Walt Disney's (NYSE:DIS) Marvel Studios finally found a replacement for Edgar Wright on Ant-Man, but it's the director for a different project that may get fans excited. Scott Derrickson, the director of horror films such as Sinister, Deliver Us from Evil, and The Exorcism of Emily Rose, revealed on June 3 that his next film would be Marvel's "Doctor Strange."
The director pick gives us a point to begin speculation as to what the final film might be like. While Derrickson can do more than just direct horror films (though his only non-horror feature-length directing credit is the remake of The Day the Earth Stood Still), it's likely that his focus on supernatural horror was a major factor in Marvel's choice. Does this mean that the studio might be moving away from its tried-and-true action formula?
While the "Doctor Strange" film hasn't been given a release date yet, there have been hints during the past year that it was coming sooner rather than later. Marvel Studios president Kevin Feige was quoted as saying that Doctor Strange was "a great, original character, and he checks the box off this criteria that I have: he's totally different from anything else we have, just like Guardians of the Galaxy. He's totally different from anything we've done before, as is Ant-Man, which keeps us excited."

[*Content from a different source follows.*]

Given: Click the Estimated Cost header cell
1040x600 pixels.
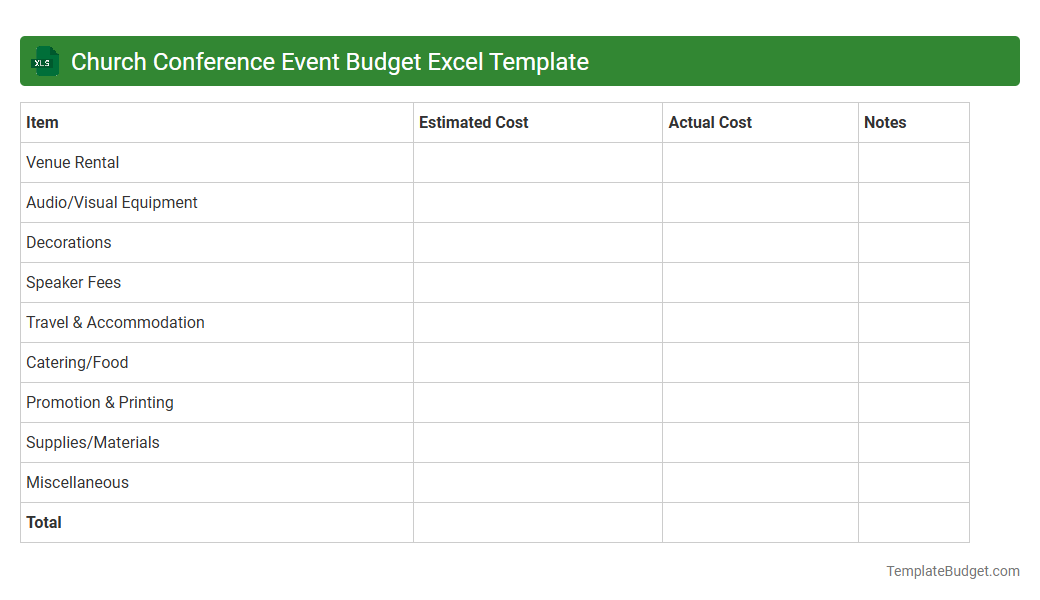Looking at the screenshot, I should (473, 122).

By selecting Derrickson to direct, the studio will likely play up the supernatural aspect of the character and introduce "real" magic to the Marvel cinematic universe (as opposed to the magic that has been portrayed in the "Thor" films). It might be the darkest Marvel film to date regarding the themes it contains -- the character will defend the Earth from supernatural threats, the blackest of magics, and dangerous denizens of the Dark Dimension. While it will doubtlessly be much lighter than films such as Sinister, there will likely be much more psychological tension than you'd see in a "Hulk" or "Iron Man" film.
A shift in direction
Similar to the path that Marvel Studios is taking with Guardians of the Galaxy, introducing Doctor Strange now may help to branch out the cinematic universe and move away from the core "Avengers" team. While the character will likely play a part in the third "Avengers" film (since it promises a much larger threat with Thanos on board), you won't see Black Widow tagging along in future "Doctor Strange" sequels. The character's stand-alone films will open up the world of the supernatural, potentially introducing not only Strange and his villains but also a larger supernatural world that contains characters such as Blade and Ghost Rider.

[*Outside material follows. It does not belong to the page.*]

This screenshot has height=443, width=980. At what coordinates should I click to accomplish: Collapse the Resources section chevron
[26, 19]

It's an interesting concept, and I can't think of another film franchise that's been diversified quite like this before. If it works then it could open up a lot of doors for Marvel Studios, both in shielding the studio from potential "superhero" genre fatigue and in allowing for major movie events that aren't directly "Avengers"-based. Doctor Strange could even be an entry point into an eventual "Midnight Sons" team-up to counter Warner Bros.' potential "Justice League Dark" film; the Midnight Sons were a supernatural-based team that at various points contained Doctor Strange, Ghost Rider, Blade, Morbius the Living Vampire, and others.
Is Marvel taking a risk?
While branching out can help protect Marvel from genre fatigue, it also carries a risk for the studio. Unlike Guardians of the Galaxy, which sees the studio keeping a focus on action despite a shift in genre, a "Doctor Strange" film with a horror angle could be significantly different than those movies that came before it.

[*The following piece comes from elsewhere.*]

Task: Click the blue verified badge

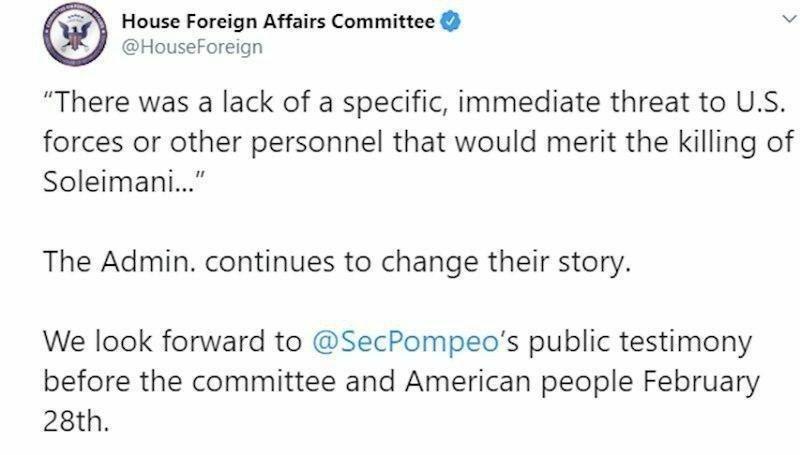Action: click(x=451, y=21)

Perhaps the biggest risk is that the film could alienate moviegoers who are used to the lighter, more action-oriented fare of Marvel films. A horror-inspired "Doctor Strange" could be unsettling for younger viewers, and calls for protests from religious groups are likely because of how the film portrays magic (just look at the protests surrounding all things "Harry Potter"). Derrickson and the studio will have to walk a fine line if they hope to give the film the sort of feel that his hiring suggests, providing just enough horror and tension to keep audiences talking while not crossing the line where audiences will reject it.
Just how much influence will Derrickson have?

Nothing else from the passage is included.